If your organization uses a sponsorship model to fundraise, here are four reasons to consider moving away from it:
1. Sponsorship reinforces colonial power dynamics: Because this model positions the sponsor—a person of relative means, often white and living in a high-income country—as the savior and the student as the victim, it reinforces the idea that girls are victims, waiting to be saved.
2. Too many girls are already bought and/or sold: A sponsorship model is objectifying by nature since the girl—or at least her biographical information—is the object being “bought” via donation. While this is of course never the donor’s intention (nor was it our intention at the time), the model itself mimics the real-world objectification of girls.
3. Consent is unclear: In traditional sponsorship programs, girls are expected to share their life story in exchange for access to the program, but they often don’t know who will be reading it or why they’re telling it. For some time, we worked to combat this by getting informed consent from girls, ensuring they knew where their information would be used and why. We also asked our donors to reciprocate and write back to girls. But ultimately, this was only a stop-gap measure: Not all girls wanted to share their stories, and not all donors would reply, underlining a power dynamic that favored the donors.
5. It’s an administrative burden: While communicating impact to donors is incredibly important, updating hundreds of profiles is simply not the best use of time, especially for resource-constrained grassroots nonprofits.
By 2020, we had completely phased out sponsorship and stopped sending girls’ profiles in exchange for a donation. We then needed a communication plan that would display the strength and leadership potential of girls, while prioritizing their consent.
To do that, we pivoted to a bi-annual newsletter that publishes the essays, articles, and art of girls who volunteer to share. This no longer positions girls as beneficiaries pressured to ingratiate donors, but rather puts them in a position of power and influence as advocates.
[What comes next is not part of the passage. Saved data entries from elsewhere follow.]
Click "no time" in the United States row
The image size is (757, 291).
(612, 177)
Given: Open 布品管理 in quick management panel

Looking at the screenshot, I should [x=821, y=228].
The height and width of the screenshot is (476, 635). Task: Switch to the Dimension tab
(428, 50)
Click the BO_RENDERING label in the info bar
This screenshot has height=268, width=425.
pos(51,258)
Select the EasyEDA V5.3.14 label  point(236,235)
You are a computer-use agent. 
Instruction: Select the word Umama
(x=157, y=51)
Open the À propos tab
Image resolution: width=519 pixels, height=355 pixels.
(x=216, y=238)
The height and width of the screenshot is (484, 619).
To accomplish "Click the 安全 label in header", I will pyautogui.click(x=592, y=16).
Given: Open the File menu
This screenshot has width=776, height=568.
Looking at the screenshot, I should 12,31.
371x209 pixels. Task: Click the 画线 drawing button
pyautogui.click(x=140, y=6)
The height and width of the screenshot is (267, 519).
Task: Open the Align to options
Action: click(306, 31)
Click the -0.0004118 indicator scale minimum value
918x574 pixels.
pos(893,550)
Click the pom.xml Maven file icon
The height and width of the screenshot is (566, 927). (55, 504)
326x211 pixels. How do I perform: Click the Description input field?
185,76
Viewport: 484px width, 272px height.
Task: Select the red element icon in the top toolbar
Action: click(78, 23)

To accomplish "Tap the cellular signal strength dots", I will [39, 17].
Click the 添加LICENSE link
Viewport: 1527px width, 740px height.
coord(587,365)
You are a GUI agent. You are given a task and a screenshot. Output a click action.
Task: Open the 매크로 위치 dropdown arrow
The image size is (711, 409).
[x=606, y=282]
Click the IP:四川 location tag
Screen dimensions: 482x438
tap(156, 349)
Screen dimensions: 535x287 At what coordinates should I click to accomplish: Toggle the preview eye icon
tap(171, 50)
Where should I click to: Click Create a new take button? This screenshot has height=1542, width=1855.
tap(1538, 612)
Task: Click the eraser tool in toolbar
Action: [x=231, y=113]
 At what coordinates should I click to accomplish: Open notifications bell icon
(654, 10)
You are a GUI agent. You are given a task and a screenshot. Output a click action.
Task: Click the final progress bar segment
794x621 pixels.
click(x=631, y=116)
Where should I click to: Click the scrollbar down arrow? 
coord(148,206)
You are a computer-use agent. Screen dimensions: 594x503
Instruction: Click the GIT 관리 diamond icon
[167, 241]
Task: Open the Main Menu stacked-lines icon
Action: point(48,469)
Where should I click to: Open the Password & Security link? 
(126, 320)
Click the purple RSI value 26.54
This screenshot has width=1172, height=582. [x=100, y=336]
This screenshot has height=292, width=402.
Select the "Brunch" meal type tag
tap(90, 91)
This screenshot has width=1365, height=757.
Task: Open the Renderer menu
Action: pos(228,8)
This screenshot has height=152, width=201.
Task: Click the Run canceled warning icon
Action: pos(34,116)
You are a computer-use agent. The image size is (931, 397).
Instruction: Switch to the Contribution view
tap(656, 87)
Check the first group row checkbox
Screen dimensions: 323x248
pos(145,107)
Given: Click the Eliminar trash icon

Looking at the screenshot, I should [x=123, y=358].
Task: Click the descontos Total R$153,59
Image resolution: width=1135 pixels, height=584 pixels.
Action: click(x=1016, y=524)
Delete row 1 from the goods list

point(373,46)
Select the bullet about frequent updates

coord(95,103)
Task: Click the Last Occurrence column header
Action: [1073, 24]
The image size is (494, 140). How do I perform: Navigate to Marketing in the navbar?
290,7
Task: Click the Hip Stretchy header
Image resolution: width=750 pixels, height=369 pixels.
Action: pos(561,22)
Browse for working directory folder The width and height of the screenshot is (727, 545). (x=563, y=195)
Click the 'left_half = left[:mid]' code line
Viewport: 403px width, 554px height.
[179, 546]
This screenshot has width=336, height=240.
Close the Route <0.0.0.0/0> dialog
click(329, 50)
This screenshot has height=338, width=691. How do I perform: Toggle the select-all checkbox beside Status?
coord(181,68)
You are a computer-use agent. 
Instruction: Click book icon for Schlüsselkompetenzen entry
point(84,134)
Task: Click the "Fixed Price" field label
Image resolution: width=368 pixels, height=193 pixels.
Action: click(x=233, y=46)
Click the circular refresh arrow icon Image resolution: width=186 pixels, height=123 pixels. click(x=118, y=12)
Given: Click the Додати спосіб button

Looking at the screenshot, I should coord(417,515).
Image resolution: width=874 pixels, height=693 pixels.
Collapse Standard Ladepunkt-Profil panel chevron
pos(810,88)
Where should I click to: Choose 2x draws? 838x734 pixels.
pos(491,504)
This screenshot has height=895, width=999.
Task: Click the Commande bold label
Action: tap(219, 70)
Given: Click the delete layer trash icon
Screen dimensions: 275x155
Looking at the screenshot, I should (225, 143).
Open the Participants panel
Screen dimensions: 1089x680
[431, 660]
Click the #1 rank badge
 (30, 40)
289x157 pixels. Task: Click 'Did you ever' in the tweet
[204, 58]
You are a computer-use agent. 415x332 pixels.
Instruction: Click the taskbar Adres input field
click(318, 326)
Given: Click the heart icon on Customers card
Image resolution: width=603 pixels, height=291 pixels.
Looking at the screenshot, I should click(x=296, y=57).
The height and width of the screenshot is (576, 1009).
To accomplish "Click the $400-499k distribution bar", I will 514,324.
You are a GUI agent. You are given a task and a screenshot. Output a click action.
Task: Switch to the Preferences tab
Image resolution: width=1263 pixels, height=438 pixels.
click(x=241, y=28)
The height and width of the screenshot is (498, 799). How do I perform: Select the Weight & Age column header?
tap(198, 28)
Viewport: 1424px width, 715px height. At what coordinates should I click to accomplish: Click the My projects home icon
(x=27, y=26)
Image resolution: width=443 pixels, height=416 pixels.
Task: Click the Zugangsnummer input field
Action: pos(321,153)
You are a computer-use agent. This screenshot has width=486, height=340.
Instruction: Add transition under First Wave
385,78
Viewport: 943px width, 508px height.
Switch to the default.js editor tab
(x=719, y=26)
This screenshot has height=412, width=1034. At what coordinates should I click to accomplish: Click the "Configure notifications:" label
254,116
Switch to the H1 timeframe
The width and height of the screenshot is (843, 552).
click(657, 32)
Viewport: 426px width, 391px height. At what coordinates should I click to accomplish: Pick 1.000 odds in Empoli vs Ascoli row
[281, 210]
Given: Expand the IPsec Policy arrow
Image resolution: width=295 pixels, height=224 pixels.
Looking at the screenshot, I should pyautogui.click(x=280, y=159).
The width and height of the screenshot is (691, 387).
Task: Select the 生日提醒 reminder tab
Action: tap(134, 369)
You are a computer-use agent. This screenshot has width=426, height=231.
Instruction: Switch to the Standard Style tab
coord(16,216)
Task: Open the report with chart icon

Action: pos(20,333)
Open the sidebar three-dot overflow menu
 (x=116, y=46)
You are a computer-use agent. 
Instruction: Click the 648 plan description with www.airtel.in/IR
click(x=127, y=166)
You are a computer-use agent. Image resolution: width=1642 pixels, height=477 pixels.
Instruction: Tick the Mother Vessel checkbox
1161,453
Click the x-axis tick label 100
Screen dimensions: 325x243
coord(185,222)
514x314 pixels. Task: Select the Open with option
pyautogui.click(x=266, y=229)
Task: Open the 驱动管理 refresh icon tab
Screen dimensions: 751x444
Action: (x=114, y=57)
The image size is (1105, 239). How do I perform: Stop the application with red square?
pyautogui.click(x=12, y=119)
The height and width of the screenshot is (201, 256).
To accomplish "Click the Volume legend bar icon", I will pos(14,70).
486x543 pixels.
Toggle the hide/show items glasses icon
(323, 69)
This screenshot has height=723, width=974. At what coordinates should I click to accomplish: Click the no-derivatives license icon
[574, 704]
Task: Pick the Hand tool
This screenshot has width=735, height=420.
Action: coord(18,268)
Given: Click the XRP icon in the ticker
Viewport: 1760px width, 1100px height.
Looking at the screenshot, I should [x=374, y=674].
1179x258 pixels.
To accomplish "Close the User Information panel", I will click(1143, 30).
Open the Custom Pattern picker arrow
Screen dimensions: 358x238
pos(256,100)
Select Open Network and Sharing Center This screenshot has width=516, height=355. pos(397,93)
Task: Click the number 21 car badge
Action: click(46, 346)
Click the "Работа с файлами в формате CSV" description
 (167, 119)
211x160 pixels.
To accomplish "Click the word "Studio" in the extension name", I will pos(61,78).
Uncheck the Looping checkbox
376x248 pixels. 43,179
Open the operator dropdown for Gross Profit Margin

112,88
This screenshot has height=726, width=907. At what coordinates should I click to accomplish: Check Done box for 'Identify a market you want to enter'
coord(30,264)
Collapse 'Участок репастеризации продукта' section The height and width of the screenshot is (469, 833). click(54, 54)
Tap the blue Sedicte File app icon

Did we lose some donors? Yes: Along the way, we’ve received a few emails, Instagram comments, and direct messages challenging the change and withdrawing support. But amazingly, we can count those instances with our fingers. Meanwhile, as we articulated the reason for this change and underlined the values driving it, we actually gained many more donors. Back in 2015, the heyday of our sponsorship model, 31 percent of our revenue was from individual donors. In 2020, it was up to 37.4 percent. As we examine our communications over those five years, it’s clear that as we moved away from language centering the donor and toward language highlighting the strength of girls, we attracted donors who aligned more closely with our values and who were excited to hear about why we don’t “sponsor” students any longer. In fact, our most recent post about moving away from the model became our single most popular post to date.
Ultimately, we learned one of the most important lessons in our nonprofit careers: Any time you make a change to better align with your mission, your true supporters will follow. If they share the same vision for the world as your organization, the changes you make to achieve that vision will only excite them and inspire them to share and donate. When you stand up for your values and your mission, not only will you increase the loyalty of supporters who share the same, but you’ll start to attract a new audience. You’ll cultivate a donor base that is fully aligned with your vision for the future, full of the kind of people who put the mission before everything else.
Trust them to make the journey with you.